Start of Block

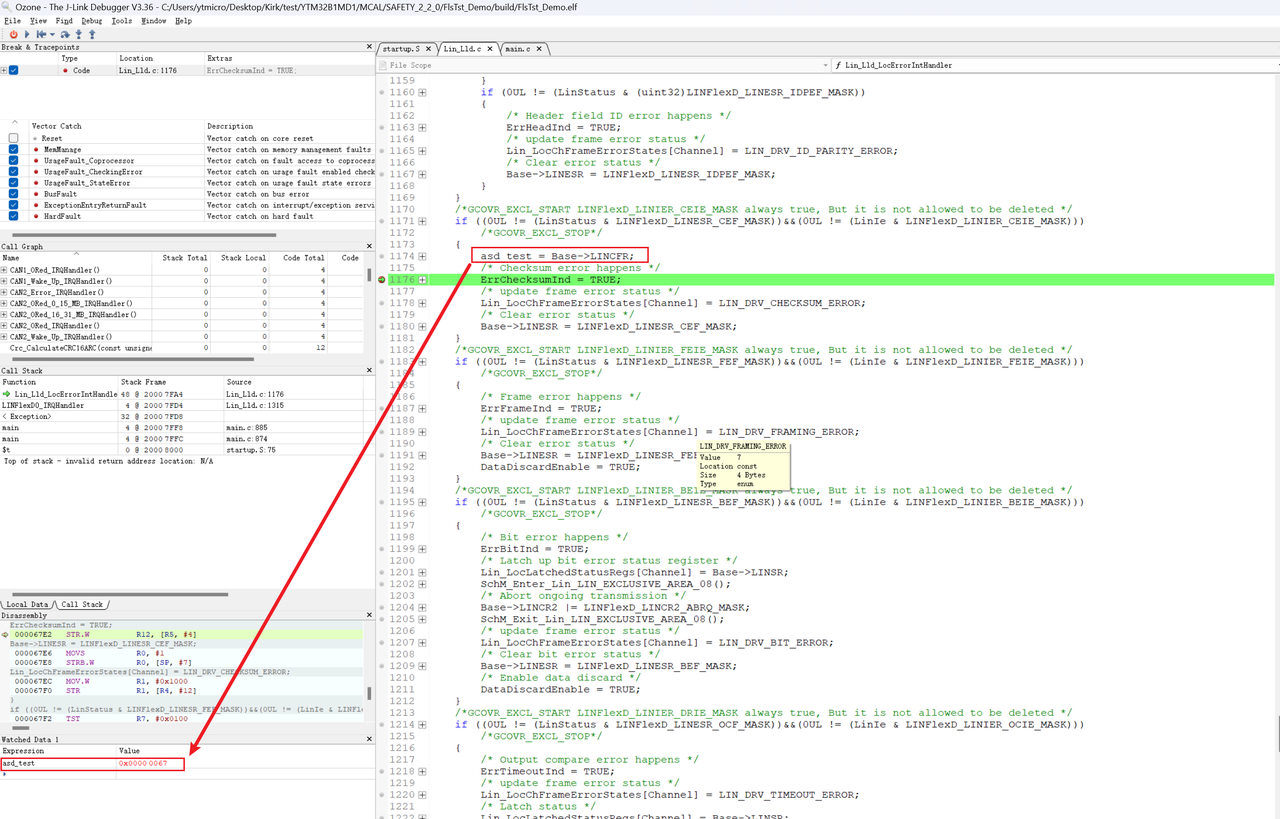Expand CAN1_ORed_IRQHandler() in Call Graph
Viewport: 1280px width, 819px height.
[x=4, y=270]
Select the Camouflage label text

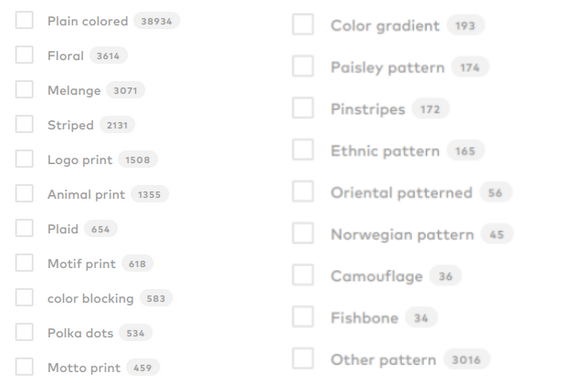pyautogui.click(x=377, y=276)
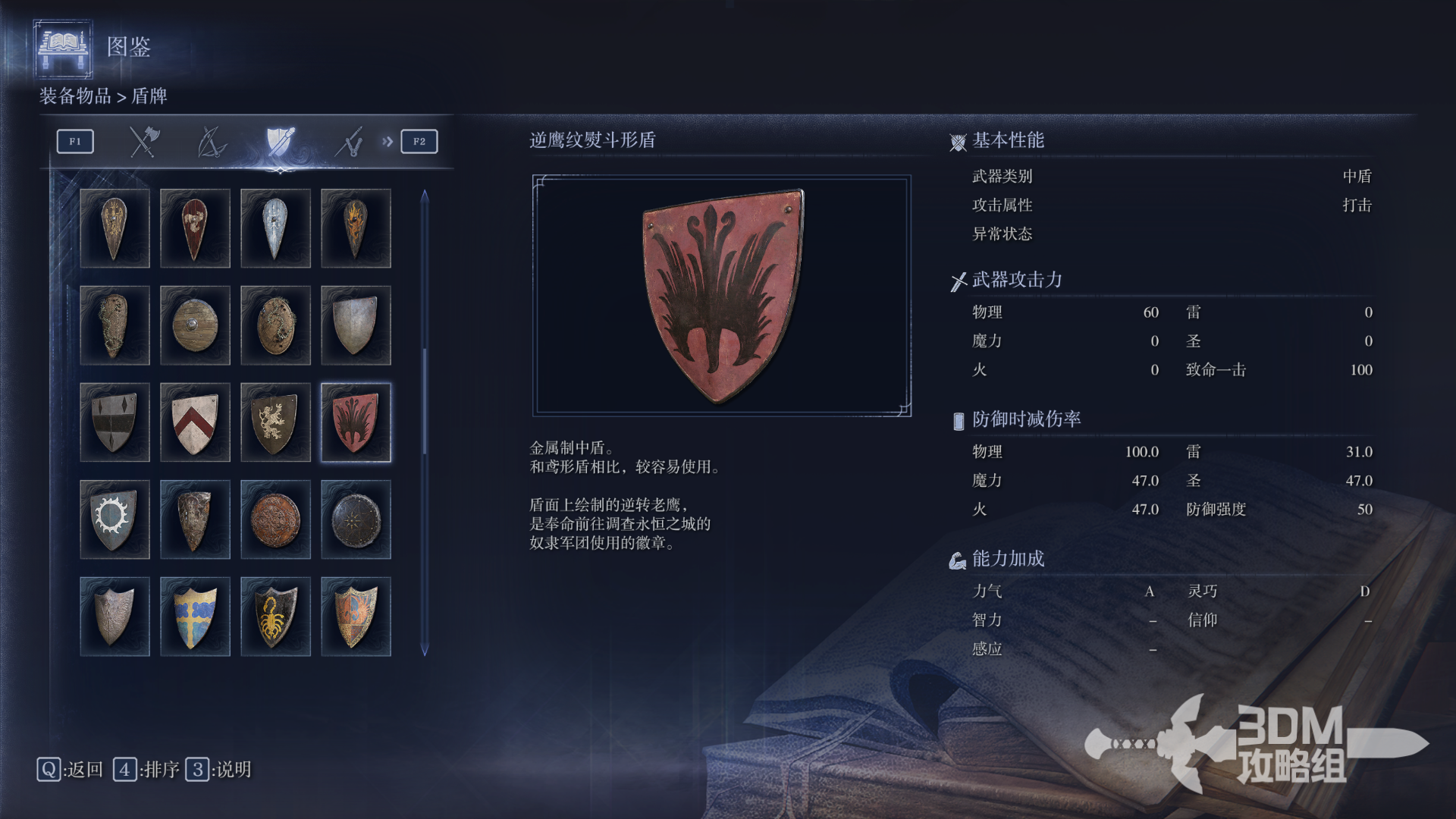Select the red chevron heater shield
The height and width of the screenshot is (819, 1456).
[195, 422]
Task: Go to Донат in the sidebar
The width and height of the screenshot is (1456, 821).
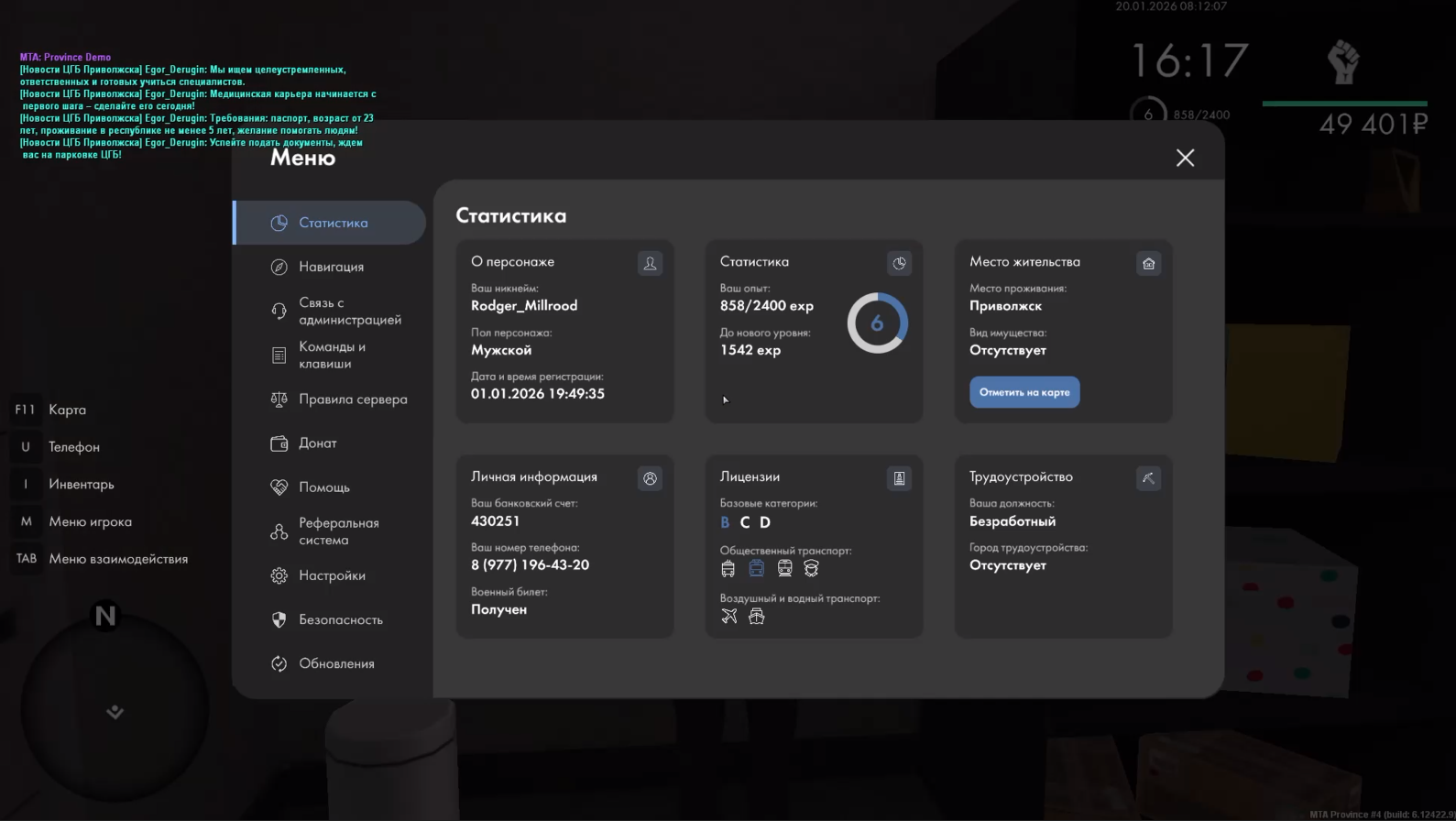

End of Block

About this exercise: Please retype only the lines from the line that holds "Select the Camouflage label text" through the end of the records, exactly as they stand, and drop every picture.

Problem solution:
Select the Camouflage label text

pyautogui.click(x=377, y=276)
Select the red chevron heater shield
The height and width of the screenshot is (819, 1456).
[195, 422]
Task: Go to Донат in the sidebar
The width and height of the screenshot is (1456, 821).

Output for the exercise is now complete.